Actual versus projected cost avoidance for clinical pharmacy specialist-initiated medication conversions in a primary care setting in an integrated health system.

BACKGROUND: Primary care clinical pharmacy specialists (PCCPSs) are positioned to promote effective, safe, and affordable medication use. Documentation of performed interventions is difficult because the diversity of performed interventions in a variety of disease states in some practice settings. Validation of cost-avoidance projections is also difficult because traditional projection methods have several limitations.
OBJECTIVE: To (1) compare projected medication cost avoidance (MCA) to actual MCA for medication conversions related to hyperlipidemia, hypertension, depression, and chronic pain initiated by PCCPS, and (2) estimate medication discontinuation that might be attributable to serious adverse drug events (ADEs) possibly associated with medication conversions.
METHODS: This was a retrospective, longitudinal study conducted in a not-for-profit, integrated health system comprising approximately 470,000 members. Using a portable documentation tool, PCCPSs recorded projected annual MCA for medication conversions in 4 disease conditions (i.e., hypertension, dyslipidemia, depression, and chronic pain) in the 6-month period from December 1, 2003, through May 31, 2004. Actual annual MCA for these interventions for a 1-year follow-up period was calculated using integrated, electronic data from an administrative pharmacy database. Comparisons were made between projected MCA and actual MCA. Cost was defined as actual drug acquisition cost. In addition, an assessment of serious ADEs potentially related to the conversions was undertaken by reviewing electronic medical records of converted, nonpersistent patients.
RESULTS: There were 704 medication conversions for 656 patients, of which 47 (6.7%) were for members who disenrolled in the health plan during the 12 months following the medication conversion date. The total projected MCA was $327,337 in 2004 dollars, or an average of $465 per conversion. For the 657 medication conversions in 609 patients that were evaluable (i.e., the member remained enrolled through 12 months follow-up), 466 (70.9%) persisted at 12 months, 138 (21.0%) discontinued the medication or converted to an alternative therapy, and 53 (8.1%) reverted to the original medication. Drug cost information was not available for some members, leaving approximately half (n = 331, 50.4%) of the 657 evaluable medication conversions with complete cost information available. For these 331 conversions, the overall projected MCA overestimated the actual MCA by 14.1% ($24,888 in aggregate or an average of $75 per conversion, P < 0.001). For persistent medication conversions with complete cost information (n = 278), the projected MCA ($160,225) was not significantly different compared with the actual MCA ($166,546, P = 0.477). For medication conversions that reverted to previous therapy (n = 53), the projected MCA ($41,644) overestimated by 4-fold the actual MCA ($10,435, P < 0.001). There were no emergency department visits or hospital admissions related to nonpersistent medication conversions. Compared with patients who were either nonpersistent or disenrolled at the 12-month follow-up, persistent patients did not significantly differ in chronic disease score but were slightly older (mean = 62.6 years, standard deviation = 13.1 for persistent patients vs. 59.2 [SD = 15.5] for nonpersistent or disenrolled patients).

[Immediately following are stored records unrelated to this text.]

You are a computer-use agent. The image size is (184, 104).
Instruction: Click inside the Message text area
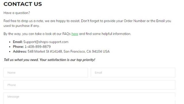[89, 98]
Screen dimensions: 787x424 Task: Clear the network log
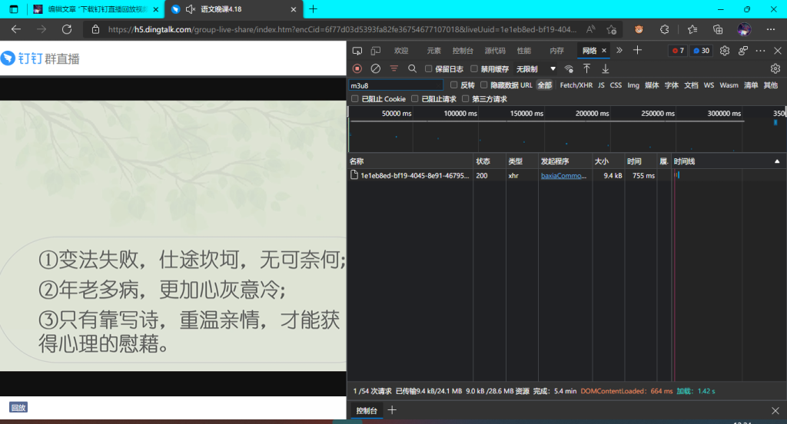pos(376,69)
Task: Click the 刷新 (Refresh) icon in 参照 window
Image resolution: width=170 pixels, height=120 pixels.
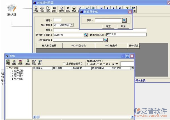Action: click(27, 62)
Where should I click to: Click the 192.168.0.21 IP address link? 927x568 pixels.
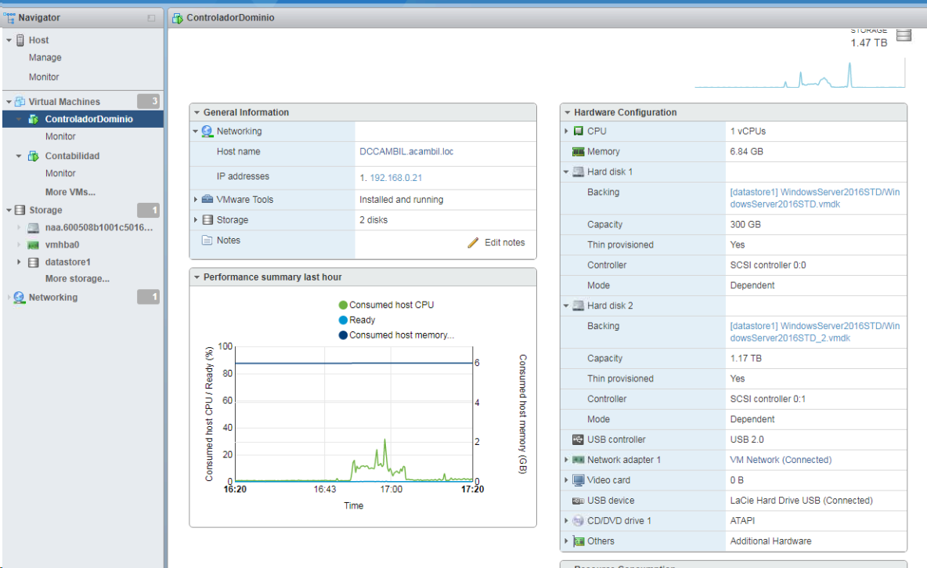coord(395,178)
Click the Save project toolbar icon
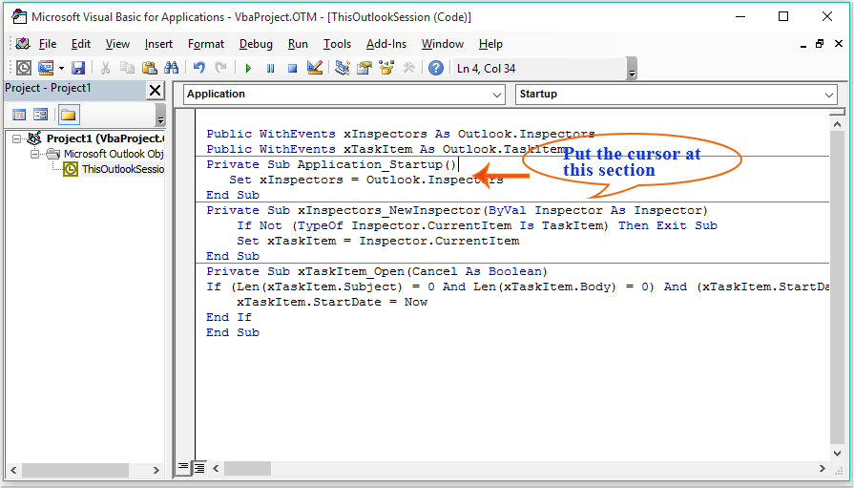This screenshot has width=854, height=488. [x=78, y=68]
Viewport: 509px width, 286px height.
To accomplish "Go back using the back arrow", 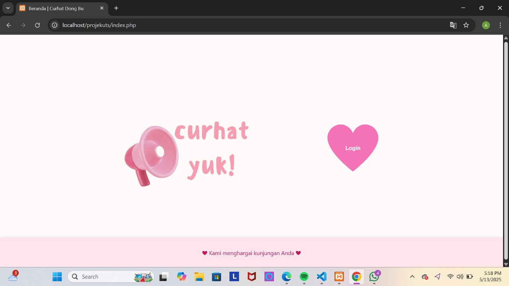I will pos(9,25).
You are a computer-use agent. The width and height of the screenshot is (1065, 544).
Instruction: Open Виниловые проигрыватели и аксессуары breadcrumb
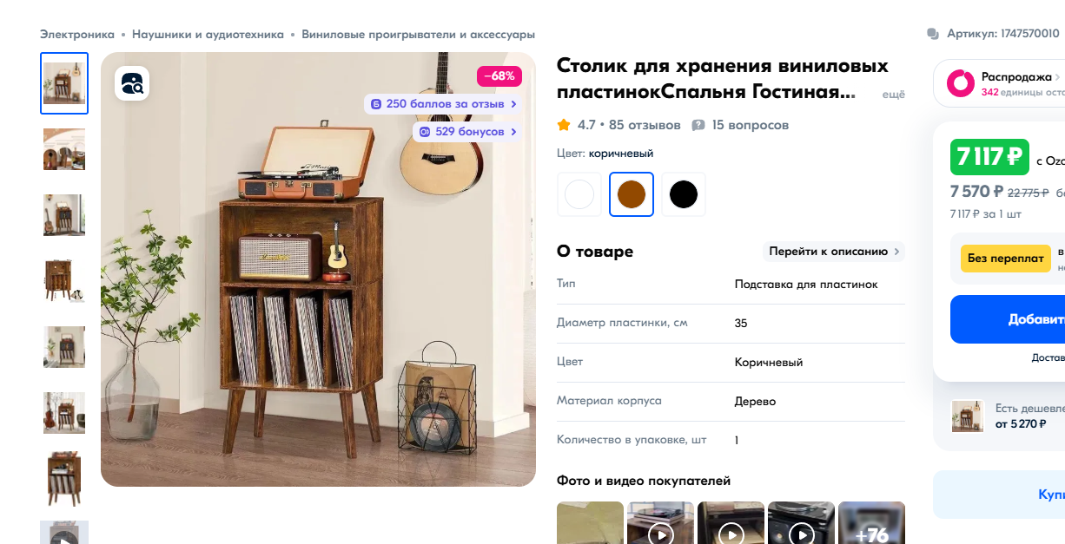click(418, 35)
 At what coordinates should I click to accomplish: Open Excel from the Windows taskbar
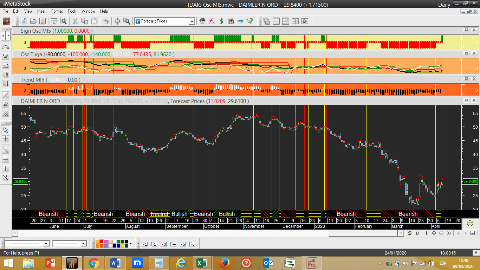coord(202,263)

CONCLUSIONS: Projected medication cost avoidance for pharmacistinitiated medication conversions is valid for the 66% of medication conversions that persist but not for nonpersistent conversions or for patients who leave the health care system. The projected medication cost avoidance overestimated the actual cost avoidance by approximately 14%, suggesting that there is opportunity for improvement in the tool used to document medication conversions to more accurately measure cost outcomes from clinical pharmacy interventions.